- Will Redmond, Mississippi State - Redmond is somewhat of a forgotten player after tearing his ACL last season. I heard an interesting comparison this week that made me re-think my early impression of Redmond:
Why aren't more draftniks talking about Will Redmond? He's Bradley Roby with a torn ACL. That's still a great prospect.— Justis Mosqueda (@JuMosq) April 11, 2016
- Nick VanHoose, Northwestern - "Goofy" is a word I had in my notes regarding VanHoose, so how does he make a sleeper list? It's a style thing. Nick just moves semi-awkwardly on tape. He is not overly smooth but strangely it does not seem to affect his play that much. He gets where he needs to go and makes plays when he arrives. He just looks a bit unconventional doing it. Once you get past that you see a smart player with desirable size (6'1", 190 pounds) and good production versus quality opponents. I could see him as a nickel corner or even as a 3rd safety early on in his playing career. He's not much of a hitter but he gets guys on the ground.
- James Bradberry, Samford - I love a good small school corner and there are a few to choose from this year. Harlan Miller tops my list this season but he's been talked about a fair bit and many think Bradberry might end up as a better pro after the initial adjustment period to NFL competition. Bradberry has the size to attract the eyes of scouts (6'1", 211 pounds) but if he stays at CB he'll need a lot of work. His press coverage is unsure at best (he's more natural playing off or straight zone) and his footwork (the bedrock of solid corner play in the pros) is not pretty. Still there is enough there to work with that Bradberry will definitely be selected during the draft.
- LeShaun Sims, Southern Utah - Sims' teammate Miles Killebrew is getting all the buzz this year but don't sleep on LeShaun. He's got great size (6', 203 pounds) and uses it to excel at press man coverage. He's aggressive and pesky versus every WR he faces. His adjustment to NFL-level opponents will be significant but he showed well at the Senior Bowl against some of the top players in the nation, so he can do it. Sims fits the size and play style profile of corners that Vic Fangio and Ed Donatell have favored at their previous stops in the league.
- Justin Simmons, Boston College - Simmons is a terrific player who I believe is simply ranked way too low on most draft lists I see. His talent and production demand earlier consideration but he just doesn't get it. That's fine by me as long as the Bears brass isn't sleeping on his skills and can acquire him later on in the draft. His explosion and change of direction numbers from the combine drills are particularly notable: 40" vertical jump and 126" broad jump (both were top numbers for safeties in Indianapolis), 6.58 second 3-cone drill and 3.85 second 20-yard shuttle. All those numbers back up what you see on Justin's film: a quick, sure-handed player who is always around the ball and makes plays. Biggest bonus? He might be the best open field tackler in this draft.

(Stored items)
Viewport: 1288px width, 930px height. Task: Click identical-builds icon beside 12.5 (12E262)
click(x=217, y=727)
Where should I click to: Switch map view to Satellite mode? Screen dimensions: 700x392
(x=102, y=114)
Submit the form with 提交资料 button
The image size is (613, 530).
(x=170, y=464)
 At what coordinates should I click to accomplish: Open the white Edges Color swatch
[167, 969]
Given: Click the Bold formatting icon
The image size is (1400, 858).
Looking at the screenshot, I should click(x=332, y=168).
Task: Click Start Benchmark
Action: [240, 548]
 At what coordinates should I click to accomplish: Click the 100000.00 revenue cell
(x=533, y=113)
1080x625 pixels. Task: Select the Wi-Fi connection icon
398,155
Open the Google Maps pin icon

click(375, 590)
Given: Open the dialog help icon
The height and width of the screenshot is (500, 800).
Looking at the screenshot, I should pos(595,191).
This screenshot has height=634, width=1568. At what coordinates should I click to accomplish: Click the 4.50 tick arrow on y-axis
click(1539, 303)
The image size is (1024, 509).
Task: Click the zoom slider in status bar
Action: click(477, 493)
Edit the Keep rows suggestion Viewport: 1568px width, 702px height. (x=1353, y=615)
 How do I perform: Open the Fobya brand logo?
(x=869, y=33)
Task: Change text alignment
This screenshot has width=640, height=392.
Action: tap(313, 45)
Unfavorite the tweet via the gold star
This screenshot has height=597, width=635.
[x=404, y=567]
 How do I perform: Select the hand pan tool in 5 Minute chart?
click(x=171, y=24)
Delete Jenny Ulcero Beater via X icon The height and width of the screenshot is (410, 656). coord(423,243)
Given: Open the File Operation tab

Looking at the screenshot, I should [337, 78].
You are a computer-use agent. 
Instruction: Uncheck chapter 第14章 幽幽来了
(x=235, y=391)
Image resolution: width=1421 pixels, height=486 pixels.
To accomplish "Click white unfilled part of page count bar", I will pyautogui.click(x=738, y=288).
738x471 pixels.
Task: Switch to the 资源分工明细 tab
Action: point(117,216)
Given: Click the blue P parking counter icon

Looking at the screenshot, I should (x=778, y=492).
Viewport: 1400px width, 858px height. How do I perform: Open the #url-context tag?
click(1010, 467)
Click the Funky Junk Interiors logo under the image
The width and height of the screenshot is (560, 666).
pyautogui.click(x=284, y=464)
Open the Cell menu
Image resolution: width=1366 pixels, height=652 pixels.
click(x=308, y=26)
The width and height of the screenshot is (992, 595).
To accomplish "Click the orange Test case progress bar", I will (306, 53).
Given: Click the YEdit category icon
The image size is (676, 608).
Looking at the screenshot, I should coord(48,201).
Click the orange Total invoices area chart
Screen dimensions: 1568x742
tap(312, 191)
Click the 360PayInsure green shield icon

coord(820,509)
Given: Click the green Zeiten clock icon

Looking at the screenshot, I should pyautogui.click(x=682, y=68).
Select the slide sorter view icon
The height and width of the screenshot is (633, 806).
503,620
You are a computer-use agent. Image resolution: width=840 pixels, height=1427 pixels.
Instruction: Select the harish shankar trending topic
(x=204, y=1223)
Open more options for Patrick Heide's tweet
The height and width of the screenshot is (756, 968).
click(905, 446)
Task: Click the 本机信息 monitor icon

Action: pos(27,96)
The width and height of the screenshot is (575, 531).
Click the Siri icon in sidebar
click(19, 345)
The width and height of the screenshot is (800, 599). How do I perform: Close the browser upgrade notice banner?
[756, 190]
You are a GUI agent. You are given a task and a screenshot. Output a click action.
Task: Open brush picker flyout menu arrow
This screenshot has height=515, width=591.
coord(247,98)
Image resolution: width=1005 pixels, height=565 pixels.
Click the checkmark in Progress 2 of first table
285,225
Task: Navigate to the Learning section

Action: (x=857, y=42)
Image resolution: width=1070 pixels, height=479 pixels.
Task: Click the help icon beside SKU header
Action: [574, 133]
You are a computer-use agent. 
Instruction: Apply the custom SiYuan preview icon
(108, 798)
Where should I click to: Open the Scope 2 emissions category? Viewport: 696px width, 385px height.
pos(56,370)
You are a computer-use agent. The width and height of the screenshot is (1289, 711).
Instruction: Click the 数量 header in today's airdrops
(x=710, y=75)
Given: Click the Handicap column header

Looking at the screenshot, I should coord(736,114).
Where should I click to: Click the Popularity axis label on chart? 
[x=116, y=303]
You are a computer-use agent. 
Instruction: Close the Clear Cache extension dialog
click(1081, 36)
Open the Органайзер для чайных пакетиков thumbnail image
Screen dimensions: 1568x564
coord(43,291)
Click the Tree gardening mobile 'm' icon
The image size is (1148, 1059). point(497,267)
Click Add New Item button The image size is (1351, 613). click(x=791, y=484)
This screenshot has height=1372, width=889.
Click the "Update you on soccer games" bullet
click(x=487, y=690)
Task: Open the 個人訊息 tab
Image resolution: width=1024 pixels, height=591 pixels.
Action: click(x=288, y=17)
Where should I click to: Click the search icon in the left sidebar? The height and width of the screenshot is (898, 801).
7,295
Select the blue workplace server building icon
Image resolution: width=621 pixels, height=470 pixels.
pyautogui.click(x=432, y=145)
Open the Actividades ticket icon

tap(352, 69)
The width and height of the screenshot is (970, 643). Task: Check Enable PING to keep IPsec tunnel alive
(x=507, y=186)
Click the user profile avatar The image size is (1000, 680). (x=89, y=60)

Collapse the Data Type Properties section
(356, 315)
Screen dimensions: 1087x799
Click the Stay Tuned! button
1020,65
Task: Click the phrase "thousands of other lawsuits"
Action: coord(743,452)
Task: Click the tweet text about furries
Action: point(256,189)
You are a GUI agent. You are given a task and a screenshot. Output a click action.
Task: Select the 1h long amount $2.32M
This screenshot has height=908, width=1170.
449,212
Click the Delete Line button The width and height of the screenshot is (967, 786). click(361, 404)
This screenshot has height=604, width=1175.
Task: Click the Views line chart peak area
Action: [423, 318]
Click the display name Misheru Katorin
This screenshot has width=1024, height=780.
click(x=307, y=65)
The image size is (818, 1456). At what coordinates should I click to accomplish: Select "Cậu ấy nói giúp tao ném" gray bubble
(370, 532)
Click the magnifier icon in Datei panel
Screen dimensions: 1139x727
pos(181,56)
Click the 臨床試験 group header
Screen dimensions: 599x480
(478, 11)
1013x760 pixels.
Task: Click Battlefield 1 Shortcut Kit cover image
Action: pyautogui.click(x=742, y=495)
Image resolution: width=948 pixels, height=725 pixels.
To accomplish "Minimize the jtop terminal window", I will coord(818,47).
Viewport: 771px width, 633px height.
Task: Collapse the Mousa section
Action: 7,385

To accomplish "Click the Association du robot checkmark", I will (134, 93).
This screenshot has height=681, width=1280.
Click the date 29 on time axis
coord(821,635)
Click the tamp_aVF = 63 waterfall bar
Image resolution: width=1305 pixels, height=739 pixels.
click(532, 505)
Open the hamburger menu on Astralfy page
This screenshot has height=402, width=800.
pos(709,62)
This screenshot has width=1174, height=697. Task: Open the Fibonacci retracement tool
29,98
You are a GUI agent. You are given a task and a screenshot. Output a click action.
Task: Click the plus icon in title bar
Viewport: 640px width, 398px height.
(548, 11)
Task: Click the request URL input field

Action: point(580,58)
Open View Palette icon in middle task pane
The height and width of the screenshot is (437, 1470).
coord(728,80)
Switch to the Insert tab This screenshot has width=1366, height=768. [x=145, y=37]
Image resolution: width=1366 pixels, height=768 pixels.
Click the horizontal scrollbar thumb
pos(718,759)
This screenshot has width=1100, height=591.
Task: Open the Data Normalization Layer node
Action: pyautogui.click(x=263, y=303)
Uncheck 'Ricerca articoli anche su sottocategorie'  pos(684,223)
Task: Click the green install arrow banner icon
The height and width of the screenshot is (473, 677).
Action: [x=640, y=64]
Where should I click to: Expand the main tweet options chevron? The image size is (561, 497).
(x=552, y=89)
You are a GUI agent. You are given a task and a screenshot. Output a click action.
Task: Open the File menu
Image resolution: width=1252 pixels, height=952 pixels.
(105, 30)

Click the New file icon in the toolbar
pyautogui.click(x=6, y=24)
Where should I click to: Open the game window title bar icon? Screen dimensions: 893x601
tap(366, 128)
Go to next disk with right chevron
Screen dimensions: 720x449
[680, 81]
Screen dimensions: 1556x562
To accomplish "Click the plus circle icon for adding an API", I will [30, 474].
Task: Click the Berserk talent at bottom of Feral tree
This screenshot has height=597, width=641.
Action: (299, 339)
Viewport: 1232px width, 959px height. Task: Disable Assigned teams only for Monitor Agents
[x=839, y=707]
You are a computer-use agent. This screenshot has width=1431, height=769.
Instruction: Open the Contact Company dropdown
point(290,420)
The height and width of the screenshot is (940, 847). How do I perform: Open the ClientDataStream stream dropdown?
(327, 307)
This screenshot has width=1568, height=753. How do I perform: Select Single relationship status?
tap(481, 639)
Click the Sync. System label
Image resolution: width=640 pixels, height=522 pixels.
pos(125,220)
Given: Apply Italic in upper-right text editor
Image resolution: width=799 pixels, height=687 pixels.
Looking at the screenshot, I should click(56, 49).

▶ _What you should do_:
Translate this sentence from the draft prospect notes into Spanish: "He gets where he needs to go and makes plays when he arrives."

▶ _Result of the exercise_:
Llega adonde necesita ir y hace jugadas cuando llega.